Abstract
A few years ago, I wrote a short text illustrating a problematic situation regarding the judgment of whether a particular fictional person, Bento, led a happy life or not. I frequently use this text in my introductory classes as a didactic resource to explain the nature of philosophy, its role in our understanding of the world, and to demonstrate its main challenge: the aporetic nature of philosophical questions. These questions do not yield unanimous or incontrovertible solutions; they always demand choice and engagement. The merit of this text (which will be reproduced in the dialogue below) lies in the fact that almost everyone, upon reading or hearing it, has an immediate and irresistible inclination to consider Bento's life either happy or unhappy. Opinions tend to differ on this matter. In all the countless times I presented it to an audience, the responses were never unanimous. Disagreements always arose, illustrating the aporetic nature of philosophical questions.

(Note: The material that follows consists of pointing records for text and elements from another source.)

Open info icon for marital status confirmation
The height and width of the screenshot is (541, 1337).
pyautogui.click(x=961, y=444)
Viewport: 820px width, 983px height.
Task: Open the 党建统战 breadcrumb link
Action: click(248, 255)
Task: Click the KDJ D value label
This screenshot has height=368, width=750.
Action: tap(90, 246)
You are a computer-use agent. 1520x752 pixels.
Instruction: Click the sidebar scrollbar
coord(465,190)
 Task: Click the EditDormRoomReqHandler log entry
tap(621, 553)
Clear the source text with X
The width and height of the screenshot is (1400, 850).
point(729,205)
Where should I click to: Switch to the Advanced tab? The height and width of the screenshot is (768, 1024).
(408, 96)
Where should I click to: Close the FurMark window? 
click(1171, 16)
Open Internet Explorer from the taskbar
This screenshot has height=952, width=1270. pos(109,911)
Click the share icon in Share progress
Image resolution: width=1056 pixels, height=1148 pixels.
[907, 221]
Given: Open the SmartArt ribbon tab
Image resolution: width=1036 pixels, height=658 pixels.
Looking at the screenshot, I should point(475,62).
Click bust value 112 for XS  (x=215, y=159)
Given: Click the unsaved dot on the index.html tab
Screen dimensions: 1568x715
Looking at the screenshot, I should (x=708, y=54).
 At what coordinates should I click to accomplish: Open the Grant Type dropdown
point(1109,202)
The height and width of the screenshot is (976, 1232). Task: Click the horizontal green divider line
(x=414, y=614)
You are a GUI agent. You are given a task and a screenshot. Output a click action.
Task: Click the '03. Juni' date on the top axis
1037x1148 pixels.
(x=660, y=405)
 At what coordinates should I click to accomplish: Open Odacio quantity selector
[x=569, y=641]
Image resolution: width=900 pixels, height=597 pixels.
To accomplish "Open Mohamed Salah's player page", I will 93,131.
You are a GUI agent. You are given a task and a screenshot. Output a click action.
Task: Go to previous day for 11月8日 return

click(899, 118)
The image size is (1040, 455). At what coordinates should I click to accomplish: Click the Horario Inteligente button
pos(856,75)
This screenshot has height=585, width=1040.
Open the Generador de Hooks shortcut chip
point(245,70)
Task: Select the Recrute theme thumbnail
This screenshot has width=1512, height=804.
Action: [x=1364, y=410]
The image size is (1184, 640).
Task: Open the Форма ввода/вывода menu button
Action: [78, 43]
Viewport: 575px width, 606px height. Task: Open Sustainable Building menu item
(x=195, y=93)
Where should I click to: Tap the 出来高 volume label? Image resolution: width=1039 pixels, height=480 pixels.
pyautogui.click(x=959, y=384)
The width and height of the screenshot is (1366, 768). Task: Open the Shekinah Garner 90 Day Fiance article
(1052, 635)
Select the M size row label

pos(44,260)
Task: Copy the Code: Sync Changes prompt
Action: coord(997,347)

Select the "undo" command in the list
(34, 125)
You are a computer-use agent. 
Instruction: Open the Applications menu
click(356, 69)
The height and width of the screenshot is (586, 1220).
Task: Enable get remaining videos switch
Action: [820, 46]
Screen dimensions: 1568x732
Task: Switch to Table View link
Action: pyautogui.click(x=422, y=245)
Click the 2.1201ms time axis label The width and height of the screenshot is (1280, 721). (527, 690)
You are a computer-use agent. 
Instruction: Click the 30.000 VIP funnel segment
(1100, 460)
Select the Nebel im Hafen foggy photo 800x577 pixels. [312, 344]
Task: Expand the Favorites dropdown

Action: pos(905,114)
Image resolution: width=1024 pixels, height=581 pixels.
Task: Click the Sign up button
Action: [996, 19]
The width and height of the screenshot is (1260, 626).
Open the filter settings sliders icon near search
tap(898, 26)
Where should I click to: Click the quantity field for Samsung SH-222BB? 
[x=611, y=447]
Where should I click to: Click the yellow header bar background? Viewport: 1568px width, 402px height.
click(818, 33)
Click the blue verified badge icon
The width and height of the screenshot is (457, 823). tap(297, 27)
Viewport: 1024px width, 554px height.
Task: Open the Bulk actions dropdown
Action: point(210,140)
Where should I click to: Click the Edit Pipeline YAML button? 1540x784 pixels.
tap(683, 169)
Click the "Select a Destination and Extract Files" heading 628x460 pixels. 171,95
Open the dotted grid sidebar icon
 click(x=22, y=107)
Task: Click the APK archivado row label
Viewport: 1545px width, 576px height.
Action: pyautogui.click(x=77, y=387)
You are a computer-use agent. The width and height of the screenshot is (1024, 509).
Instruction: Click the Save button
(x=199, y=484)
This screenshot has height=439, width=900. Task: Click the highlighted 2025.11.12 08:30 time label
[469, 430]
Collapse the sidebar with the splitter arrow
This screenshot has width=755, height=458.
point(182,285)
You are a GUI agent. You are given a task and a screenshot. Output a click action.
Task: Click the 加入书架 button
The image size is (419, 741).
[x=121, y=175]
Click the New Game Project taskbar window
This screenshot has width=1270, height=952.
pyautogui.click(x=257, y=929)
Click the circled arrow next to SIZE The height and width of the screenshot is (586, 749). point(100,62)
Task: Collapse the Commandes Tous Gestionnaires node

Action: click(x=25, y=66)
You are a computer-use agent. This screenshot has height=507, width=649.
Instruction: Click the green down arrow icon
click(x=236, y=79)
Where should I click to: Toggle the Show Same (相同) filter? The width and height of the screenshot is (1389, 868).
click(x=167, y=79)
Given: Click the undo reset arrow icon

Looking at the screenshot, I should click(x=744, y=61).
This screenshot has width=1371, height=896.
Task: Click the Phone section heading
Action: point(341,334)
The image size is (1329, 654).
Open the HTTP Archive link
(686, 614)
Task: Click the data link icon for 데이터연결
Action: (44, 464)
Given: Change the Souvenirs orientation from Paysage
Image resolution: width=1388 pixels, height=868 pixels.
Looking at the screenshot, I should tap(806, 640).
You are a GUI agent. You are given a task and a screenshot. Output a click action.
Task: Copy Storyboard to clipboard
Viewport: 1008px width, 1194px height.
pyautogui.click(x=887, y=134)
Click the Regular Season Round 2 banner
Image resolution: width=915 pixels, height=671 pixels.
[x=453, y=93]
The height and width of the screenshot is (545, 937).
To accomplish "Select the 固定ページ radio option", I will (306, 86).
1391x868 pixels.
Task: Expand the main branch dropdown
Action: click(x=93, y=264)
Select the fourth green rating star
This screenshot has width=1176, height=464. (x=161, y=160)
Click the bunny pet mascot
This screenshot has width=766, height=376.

As soon as I learned about ChatGPT and its extraordinary capabilities as an artificial intelligence (AI) system, I decided to test it with my text. Its answer to the question of Bento's happiness was remarkably clear; perhaps the most precise response I had ever received. I was genuinely impressed yet somewhat frustrated. Despite providing a rather sophisticated philosophical analysis of the situation, ChatGPT refused to make a choice, to decide whether or not the character led a happy life. It informed me that, as an AI system, it has no values and does not make choices. It neither likes nor dislikes; it does not prefer. This revelation shocked me because choosing, preferring, and deciding, even in the absence of complete information, are, in my view, not only the essence of philosophy but also the essence of human intelligence.
Eager to see ChatGPT make choices, I adopted the strategy of asking it to assume a human persona, to pretend to be a person, and I began chatting with this individual. I reasoned that if it played the role of a person convincingly, it must make choices. And so, our philosophical conversation commenced.